[BEGIN DATA RECORDS]

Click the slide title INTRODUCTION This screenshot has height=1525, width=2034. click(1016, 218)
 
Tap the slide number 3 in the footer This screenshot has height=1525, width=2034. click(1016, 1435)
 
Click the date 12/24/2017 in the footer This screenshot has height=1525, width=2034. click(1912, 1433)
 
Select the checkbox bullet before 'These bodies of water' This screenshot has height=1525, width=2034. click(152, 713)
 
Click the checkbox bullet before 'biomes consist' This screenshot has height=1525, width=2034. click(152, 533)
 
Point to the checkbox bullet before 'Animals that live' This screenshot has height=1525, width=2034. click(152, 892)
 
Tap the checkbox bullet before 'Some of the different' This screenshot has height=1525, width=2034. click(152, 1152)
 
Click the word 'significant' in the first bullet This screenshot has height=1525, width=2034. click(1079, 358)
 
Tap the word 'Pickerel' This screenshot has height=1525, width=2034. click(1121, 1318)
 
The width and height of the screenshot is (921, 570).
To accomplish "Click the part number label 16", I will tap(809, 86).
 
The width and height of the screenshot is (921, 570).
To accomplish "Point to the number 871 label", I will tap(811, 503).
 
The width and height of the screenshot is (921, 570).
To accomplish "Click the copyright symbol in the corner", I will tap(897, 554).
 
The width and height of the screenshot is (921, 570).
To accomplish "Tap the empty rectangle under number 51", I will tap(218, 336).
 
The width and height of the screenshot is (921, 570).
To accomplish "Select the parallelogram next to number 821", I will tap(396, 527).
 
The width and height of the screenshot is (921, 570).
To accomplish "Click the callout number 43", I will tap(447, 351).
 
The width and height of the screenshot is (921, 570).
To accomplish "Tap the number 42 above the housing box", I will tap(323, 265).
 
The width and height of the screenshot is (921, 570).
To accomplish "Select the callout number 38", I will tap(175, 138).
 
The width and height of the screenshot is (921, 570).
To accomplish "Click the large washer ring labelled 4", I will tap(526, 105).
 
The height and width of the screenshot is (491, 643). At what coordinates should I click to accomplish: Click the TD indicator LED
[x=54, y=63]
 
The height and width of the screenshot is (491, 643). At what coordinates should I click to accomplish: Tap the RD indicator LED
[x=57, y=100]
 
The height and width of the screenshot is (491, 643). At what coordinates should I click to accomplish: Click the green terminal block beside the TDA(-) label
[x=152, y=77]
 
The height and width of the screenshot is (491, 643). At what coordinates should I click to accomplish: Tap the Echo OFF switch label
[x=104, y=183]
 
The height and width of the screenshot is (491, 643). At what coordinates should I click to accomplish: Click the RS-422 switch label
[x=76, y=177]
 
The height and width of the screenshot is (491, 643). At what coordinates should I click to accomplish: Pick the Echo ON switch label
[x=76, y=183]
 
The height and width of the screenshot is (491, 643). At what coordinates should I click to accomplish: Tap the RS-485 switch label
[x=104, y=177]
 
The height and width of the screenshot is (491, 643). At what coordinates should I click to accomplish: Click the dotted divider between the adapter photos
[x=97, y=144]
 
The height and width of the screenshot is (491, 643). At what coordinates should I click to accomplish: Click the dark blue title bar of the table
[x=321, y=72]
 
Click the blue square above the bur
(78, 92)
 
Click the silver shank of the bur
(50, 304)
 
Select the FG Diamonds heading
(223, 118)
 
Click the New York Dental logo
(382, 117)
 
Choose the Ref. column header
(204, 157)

[END DATA RECORDS]

PROBLEM TO SOLVE — Retype every one of the records above exactly as they appear.

SOLUTION TO THIS PROBLEM —
Click the slide title INTRODUCTION This screenshot has height=1525, width=2034. click(1016, 218)
 
Tap the slide number 3 in the footer This screenshot has height=1525, width=2034. click(1016, 1435)
 
Click the date 12/24/2017 in the footer This screenshot has height=1525, width=2034. click(1912, 1433)
 
Select the checkbox bullet before 'These bodies of water' This screenshot has height=1525, width=2034. click(152, 713)
 
Click the checkbox bullet before 'biomes consist' This screenshot has height=1525, width=2034. click(152, 533)
 
Point to the checkbox bullet before 'Animals that live' This screenshot has height=1525, width=2034. click(152, 892)
 
Tap the checkbox bullet before 'Some of the different' This screenshot has height=1525, width=2034. click(152, 1152)
 
Click the word 'significant' in the first bullet This screenshot has height=1525, width=2034. click(1079, 358)
 
Tap the word 'Pickerel' This screenshot has height=1525, width=2034. click(1121, 1318)
 
The width and height of the screenshot is (921, 570).
To accomplish "Click the part number label 16", I will tap(809, 86).
 
The width and height of the screenshot is (921, 570).
To accomplish "Point to the number 871 label", I will tap(811, 503).
 
The width and height of the screenshot is (921, 570).
To accomplish "Click the copyright symbol in the corner", I will tap(897, 554).
 
The width and height of the screenshot is (921, 570).
To accomplish "Tap the empty rectangle under number 51", I will tap(218, 336).
 
The width and height of the screenshot is (921, 570).
To accomplish "Select the parallelogram next to number 821", I will tap(396, 527).
 
The width and height of the screenshot is (921, 570).
To accomplish "Click the callout number 43", I will tap(447, 351).
 
The width and height of the screenshot is (921, 570).
To accomplish "Tap the number 42 above the housing box", I will tap(323, 265).
 
The width and height of the screenshot is (921, 570).
To accomplish "Select the callout number 38", I will tap(175, 138).
 
The width and height of the screenshot is (921, 570).
To accomplish "Click the large washer ring labelled 4", I will tap(526, 105).
 
The height and width of the screenshot is (491, 643). At what coordinates should I click to accomplish: Click the TD indicator LED
[x=54, y=63]
 
The height and width of the screenshot is (491, 643). At what coordinates should I click to accomplish: Tap the RD indicator LED
[x=57, y=100]
 
The height and width of the screenshot is (491, 643). At what coordinates should I click to accomplish: Click the green terminal block beside the TDA(-) label
[x=152, y=77]
 
The height and width of the screenshot is (491, 643). At what coordinates should I click to accomplish: Tap the Echo OFF switch label
[x=104, y=183]
 
The height and width of the screenshot is (491, 643). At what coordinates should I click to accomplish: Click the RS-422 switch label
[x=76, y=177]
 
The height and width of the screenshot is (491, 643). At what coordinates should I click to accomplish: Pick the Echo ON switch label
[x=76, y=183]
 
The height and width of the screenshot is (491, 643). At what coordinates should I click to accomplish: Tap the RS-485 switch label
[x=104, y=177]
 
The height and width of the screenshot is (491, 643). At what coordinates should I click to accomplish: Click the dotted divider between the adapter photos
[x=97, y=144]
 
The height and width of the screenshot is (491, 643). At what coordinates should I click to accomplish: Click the dark blue title bar of the table
[x=321, y=72]
 
Click the blue square above the bur
(78, 92)
 
Click the silver shank of the bur
(50, 304)
 
Select the FG Diamonds heading
(223, 118)
 
Click the New York Dental logo
(382, 117)
 
Choose the Ref. column header
(204, 157)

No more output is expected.